Have you ever wondered why "Kleenex" is referred to as "Kleenex brand facial tissues" in commercials? Find out why in this article.

SR

Steven Z. Raber

February 16, 2015 02:00 PM

Close observers of television commercials will have noticed that the proprietor of the KLEENEX trademark takes great pains to ensure that its product is always referred to as “Kleenex brand facial tissues”. This is done, we expect, on the advice of trademark counsel, who have likely pointed out that allowing a trademark to be used as the descriptor of a product, rather than a brand, will result in the owner losing that trademark.
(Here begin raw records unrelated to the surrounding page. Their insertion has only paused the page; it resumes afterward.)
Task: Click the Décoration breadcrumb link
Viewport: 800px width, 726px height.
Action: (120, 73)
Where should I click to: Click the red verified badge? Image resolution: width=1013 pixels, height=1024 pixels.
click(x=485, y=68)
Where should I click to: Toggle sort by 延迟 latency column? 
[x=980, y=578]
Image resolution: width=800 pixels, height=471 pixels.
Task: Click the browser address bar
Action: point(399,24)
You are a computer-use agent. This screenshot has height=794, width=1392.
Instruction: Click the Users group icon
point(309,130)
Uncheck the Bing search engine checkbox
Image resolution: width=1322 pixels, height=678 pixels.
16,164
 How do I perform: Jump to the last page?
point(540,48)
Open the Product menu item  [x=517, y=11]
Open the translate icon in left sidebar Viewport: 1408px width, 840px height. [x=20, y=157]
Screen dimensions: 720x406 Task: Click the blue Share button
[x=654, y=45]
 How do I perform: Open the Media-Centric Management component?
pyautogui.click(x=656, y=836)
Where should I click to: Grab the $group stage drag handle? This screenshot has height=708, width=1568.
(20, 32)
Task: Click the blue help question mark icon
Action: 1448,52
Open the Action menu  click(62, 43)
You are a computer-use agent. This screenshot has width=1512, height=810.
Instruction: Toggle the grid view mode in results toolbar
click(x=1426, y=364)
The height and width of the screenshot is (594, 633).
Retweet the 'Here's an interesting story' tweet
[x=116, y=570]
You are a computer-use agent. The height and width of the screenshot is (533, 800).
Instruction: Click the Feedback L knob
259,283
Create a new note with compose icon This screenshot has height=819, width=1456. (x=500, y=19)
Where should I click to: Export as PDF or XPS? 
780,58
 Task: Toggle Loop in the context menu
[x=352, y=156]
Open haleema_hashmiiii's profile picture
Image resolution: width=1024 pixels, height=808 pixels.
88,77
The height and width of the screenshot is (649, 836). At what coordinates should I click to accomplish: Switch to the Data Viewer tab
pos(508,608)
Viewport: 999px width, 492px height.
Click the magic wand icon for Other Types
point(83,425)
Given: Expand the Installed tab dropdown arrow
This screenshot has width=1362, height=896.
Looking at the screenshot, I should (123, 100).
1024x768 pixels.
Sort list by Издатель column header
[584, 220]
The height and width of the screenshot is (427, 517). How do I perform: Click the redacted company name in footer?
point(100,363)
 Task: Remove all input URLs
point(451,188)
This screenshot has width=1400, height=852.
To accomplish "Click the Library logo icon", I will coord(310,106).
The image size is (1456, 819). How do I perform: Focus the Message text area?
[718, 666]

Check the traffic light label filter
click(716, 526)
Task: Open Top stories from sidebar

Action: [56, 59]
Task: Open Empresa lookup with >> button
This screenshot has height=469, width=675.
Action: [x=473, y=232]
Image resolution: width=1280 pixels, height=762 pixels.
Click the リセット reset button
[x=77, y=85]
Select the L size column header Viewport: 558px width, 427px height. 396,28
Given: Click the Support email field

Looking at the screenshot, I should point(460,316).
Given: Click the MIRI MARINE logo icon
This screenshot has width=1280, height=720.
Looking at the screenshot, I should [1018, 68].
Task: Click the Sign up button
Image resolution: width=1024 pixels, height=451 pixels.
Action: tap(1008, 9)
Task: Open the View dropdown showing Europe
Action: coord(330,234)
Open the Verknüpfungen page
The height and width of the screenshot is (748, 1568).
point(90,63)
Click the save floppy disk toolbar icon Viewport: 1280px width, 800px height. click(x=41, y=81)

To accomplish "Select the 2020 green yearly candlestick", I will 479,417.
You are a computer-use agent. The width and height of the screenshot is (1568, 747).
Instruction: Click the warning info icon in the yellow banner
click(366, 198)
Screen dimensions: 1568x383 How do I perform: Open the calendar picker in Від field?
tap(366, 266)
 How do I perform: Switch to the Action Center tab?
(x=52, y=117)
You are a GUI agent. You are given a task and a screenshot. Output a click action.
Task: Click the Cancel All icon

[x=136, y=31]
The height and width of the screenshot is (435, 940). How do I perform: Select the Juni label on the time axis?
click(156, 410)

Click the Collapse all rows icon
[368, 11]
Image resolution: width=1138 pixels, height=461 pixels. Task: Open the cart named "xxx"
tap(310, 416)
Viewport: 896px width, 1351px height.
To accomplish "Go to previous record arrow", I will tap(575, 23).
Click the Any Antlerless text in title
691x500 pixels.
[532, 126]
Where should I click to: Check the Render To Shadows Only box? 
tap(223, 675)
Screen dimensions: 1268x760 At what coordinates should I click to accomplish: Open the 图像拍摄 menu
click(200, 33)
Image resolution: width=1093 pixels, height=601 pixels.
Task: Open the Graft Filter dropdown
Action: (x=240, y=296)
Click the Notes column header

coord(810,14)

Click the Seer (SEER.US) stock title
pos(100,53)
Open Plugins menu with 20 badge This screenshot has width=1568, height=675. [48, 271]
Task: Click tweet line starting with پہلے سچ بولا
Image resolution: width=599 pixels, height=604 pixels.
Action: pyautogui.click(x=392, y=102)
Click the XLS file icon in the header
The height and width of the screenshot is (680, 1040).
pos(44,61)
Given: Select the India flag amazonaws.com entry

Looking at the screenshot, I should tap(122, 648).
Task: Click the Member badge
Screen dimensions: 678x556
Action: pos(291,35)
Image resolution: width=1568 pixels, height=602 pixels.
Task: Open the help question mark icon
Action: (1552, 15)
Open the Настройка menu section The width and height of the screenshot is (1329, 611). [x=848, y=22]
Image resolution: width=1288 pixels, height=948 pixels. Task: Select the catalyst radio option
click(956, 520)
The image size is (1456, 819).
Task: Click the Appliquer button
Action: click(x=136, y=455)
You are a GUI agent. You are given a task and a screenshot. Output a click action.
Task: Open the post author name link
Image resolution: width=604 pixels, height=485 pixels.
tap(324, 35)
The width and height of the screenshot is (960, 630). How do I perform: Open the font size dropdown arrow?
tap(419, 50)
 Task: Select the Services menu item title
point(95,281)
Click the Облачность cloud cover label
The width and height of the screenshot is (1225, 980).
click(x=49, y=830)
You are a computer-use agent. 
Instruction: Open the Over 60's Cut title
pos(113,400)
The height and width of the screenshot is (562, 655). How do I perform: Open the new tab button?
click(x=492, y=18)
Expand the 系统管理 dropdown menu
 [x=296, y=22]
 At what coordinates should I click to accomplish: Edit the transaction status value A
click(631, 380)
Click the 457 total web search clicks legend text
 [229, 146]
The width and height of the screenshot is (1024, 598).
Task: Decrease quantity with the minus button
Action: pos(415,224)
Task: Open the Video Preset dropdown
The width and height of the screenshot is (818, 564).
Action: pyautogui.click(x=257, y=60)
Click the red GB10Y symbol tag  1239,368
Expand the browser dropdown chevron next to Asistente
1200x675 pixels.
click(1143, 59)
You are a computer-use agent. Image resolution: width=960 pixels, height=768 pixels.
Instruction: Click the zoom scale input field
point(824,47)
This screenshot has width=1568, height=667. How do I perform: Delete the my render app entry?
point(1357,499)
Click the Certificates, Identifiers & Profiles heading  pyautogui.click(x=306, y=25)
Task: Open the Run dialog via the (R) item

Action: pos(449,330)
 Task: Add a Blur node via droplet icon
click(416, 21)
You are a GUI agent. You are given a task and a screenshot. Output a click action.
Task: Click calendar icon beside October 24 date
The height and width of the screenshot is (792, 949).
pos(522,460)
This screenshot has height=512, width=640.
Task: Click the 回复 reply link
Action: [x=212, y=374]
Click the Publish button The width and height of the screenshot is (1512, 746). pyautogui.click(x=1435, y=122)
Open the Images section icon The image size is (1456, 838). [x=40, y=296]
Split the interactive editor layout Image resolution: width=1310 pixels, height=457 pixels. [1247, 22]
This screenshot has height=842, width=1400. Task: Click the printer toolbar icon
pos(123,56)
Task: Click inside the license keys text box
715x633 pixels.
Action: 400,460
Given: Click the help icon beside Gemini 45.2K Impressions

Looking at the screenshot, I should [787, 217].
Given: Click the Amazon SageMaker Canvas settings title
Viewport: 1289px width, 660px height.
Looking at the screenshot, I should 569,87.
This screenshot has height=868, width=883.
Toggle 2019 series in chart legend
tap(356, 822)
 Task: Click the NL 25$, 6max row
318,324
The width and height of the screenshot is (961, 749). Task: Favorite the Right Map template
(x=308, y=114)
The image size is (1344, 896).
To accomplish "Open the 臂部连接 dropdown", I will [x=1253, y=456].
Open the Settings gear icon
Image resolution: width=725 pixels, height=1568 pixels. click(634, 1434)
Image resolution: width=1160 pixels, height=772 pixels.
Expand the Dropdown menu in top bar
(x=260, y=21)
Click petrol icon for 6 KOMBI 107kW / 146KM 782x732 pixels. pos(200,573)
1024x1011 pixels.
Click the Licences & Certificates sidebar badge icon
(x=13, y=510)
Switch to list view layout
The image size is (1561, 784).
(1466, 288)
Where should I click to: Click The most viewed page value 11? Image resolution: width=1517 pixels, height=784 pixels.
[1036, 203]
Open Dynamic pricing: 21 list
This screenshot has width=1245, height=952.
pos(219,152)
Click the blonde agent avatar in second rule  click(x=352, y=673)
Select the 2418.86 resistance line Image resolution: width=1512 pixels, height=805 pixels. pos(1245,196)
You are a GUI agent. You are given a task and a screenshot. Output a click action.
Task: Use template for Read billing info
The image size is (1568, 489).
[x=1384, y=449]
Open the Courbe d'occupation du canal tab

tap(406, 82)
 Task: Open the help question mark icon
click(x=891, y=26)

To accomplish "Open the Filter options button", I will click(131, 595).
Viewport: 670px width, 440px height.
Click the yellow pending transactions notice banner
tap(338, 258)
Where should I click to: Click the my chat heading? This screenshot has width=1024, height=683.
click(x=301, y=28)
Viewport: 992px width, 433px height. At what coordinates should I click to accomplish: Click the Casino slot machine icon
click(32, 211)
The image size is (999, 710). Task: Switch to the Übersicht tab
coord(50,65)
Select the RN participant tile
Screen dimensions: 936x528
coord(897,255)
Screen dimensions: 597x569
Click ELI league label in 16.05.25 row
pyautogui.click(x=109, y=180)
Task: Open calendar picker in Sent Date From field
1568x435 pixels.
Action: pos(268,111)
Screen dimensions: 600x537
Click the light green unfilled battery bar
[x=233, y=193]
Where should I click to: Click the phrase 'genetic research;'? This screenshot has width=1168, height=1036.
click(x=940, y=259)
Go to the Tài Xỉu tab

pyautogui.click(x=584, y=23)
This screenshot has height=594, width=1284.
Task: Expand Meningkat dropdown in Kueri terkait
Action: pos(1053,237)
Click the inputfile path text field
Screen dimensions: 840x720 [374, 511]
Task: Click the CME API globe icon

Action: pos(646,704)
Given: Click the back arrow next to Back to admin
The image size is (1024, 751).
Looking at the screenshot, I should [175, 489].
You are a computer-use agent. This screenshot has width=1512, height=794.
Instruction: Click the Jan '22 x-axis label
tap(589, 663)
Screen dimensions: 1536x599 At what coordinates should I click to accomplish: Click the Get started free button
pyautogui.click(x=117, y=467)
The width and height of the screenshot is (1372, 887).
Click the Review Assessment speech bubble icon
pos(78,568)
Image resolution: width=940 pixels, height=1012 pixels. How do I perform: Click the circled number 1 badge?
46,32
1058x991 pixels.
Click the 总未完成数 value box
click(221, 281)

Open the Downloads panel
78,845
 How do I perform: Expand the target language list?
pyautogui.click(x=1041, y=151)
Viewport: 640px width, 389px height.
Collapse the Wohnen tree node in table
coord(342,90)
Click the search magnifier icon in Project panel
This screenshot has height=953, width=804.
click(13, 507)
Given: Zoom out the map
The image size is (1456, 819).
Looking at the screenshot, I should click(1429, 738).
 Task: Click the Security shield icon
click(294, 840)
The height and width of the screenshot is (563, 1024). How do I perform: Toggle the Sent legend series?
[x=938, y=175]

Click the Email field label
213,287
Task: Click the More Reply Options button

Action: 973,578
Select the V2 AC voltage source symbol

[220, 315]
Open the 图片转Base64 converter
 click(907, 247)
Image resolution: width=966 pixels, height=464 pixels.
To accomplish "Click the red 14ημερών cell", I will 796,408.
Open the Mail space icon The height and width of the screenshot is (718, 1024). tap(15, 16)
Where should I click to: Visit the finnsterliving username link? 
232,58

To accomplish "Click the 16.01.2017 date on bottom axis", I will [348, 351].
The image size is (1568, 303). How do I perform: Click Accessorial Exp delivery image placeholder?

Put a slightly different way, when the trademark stops being distinctive of the origin of the goods, it stops being a trademark.

A recent decision from the United States Patent and Trademark Office’s Trademark Trial and Appeal Board (“TTAB”) demonstrates how failing to register a trademark can result in the party that coined a term for a specific product losing all rights in that mark.

In the example from the TTAB, a company opposed the application by a competitor for the trademark HEMP HEARTS & Design on the basis that the “opposer” asserted that it coined the term “hemp hearts” to refer to its shelled hemp seeds. Further, the opposer claimed to have used the term as a trademark since prior to the date its competitor filed its HEMP HEARTS & Design application in the United States. In short, the opposer was unsuccessful. The TTAB observed that, since the opposer did not own any registered trademark, it must rely on its common law use of “hemp hearts” as a trademark to prove priority. In order to prevail, however, the opposer was required to prove that its mark was distinctive of its products.

The applicant for the HEMP HEARTS & Design mark asserted that the opposer’s “hemp hearts” mark was merely descriptive of the goods the opposer claimed to offer for sale. The TTAB found that the opposer was indeed selling shelled hemp seeds under the mark “hemp hearts”. Relying on the multitude of internet references to “hemp hearts” as being shelled hemp seeds, the TTAB found the opposer’s asserted mark to be generic. As such, the opposer failed in its claim that there was a likelihood of confusion. It had lost its right to claim exclusivity as it did not have a registered trademark for HEMP HEARTS.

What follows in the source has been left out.